As a main adversary, SpaceGodzilla has an awesome design. He looks like a meaner, more evil Godzilla, and it also doesn't help that his entire body is filled with outer space crystals that give him amazing powers of levitation, telekinesis, and a power blast beam. It seems that being part organic crystalline matter, he draws his power from the crystals that he buries on earth as an energy absorber and helps him with red fire breathing attack. He also has the distinct advantage of flying, which is a bit strange. He is also able to shrink his body and expand his crystals in his back which makes him look like Lavos from Chrono Trigger. A small complaint about this character is that even though we are given the impression that this is a much more menacing version of Godzilla, yet there was never a sense of threat as bad as with Mechagodzilla. Given the fact that MechaGodzilla almost killed Godzilla that made him so much more threatening, but he felt more of an inconvenience than an actual threat

The entire movie actually manages to have some very impressive set pieces, and it takes the best settings from the franchise which helps give the movie a bigger scope. The first battle occurs in space between MOGERA and Spacegodzilla and features the first lengthy outer space sequence we've seen. Then, Spacegodzilla, Baby, and Godzilla all fight on Birth Island, giving us a call back to unofficial "island" trilogy from the Showa era. Then, the climactic battle which takes places in Fukuoka is amazing to behold. The city set starts out a normal town, and then thanks to SpaceGodzilla, it becomes a crystal fortress and a complete wasteland.

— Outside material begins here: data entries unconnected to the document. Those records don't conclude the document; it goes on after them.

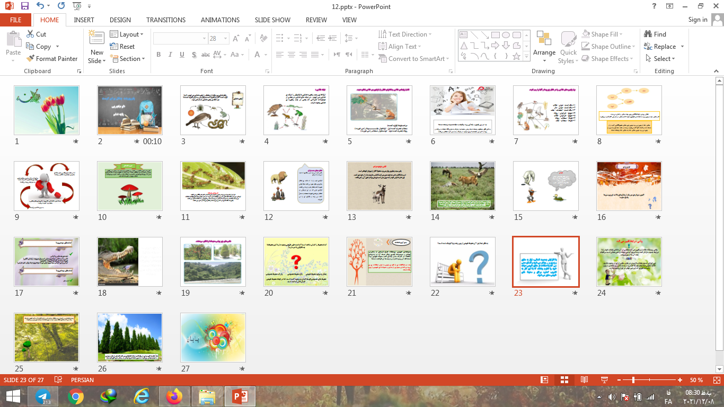Start Slide Show from status bar icon
This screenshot has width=724, height=407.
604,380
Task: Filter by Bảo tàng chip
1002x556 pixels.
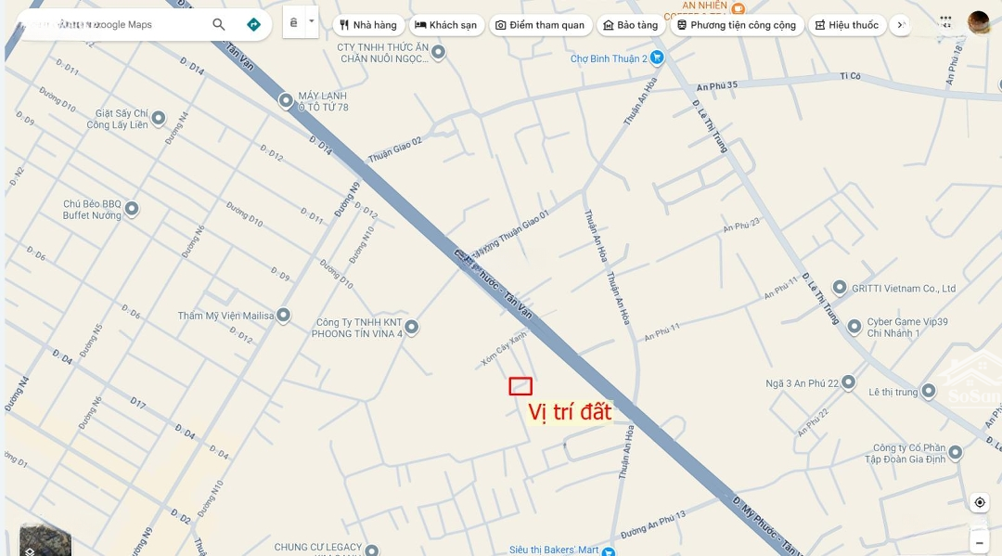Action: [x=632, y=25]
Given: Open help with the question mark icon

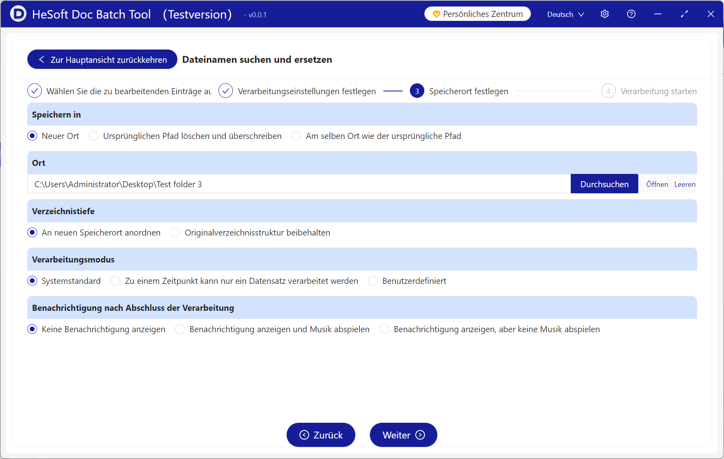Looking at the screenshot, I should 631,14.
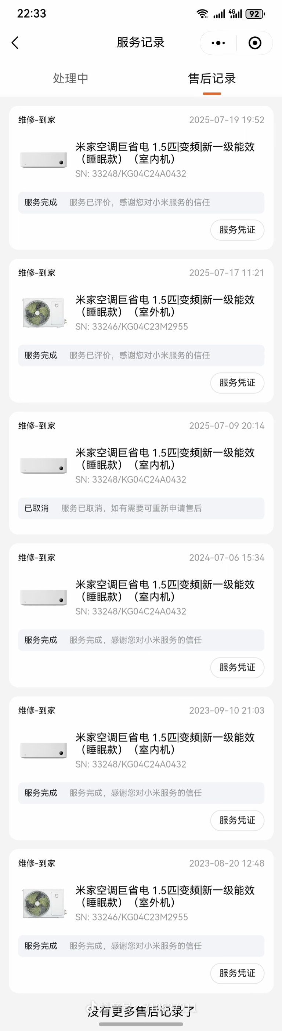282x1031 pixels.
Task: Tap indoor unit thumbnail in 2025-07-19 record
Action: 44,160
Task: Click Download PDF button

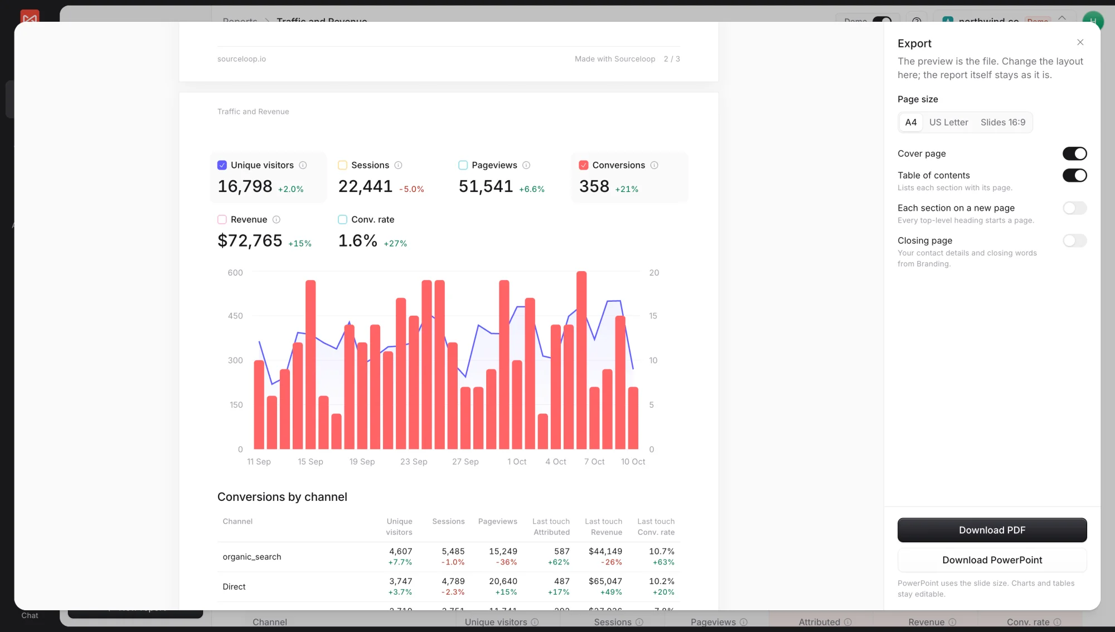Action: click(x=992, y=530)
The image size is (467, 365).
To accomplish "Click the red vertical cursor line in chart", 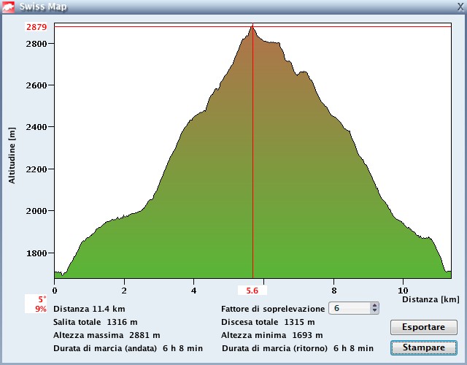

The movie's plot, much like the last movie has a tendency of being bogged down a lot on the human side which keeps this movie from being great. After the initial battle between all of the Godzillas, Miki stays on the island to help the lizards out. Even though Koji and Kiyo stay behind, she is kidnapped by Dr. Okuo, who apparently is working for the Japanese Mafia. Because sure, why not? While we have some really fun action scenes, it ultimately leads nowhere. Dr. Okuo dies at the end and we just spent 15 minutes justifying the main trio leaving Birth Island to Japan.

GODZILLA VS. SPACEGODZILLA is actually a film that's most similar to the Showa era (island setting, a baby Godzilla, a space monster) movies in this new continuity. It ends up being a little bit more fun than the previous movies, but it can get bogged with a very unnecessary second act. Still, the designs of both the characters and the great battle sequences make this a fun movie to watch and revisit.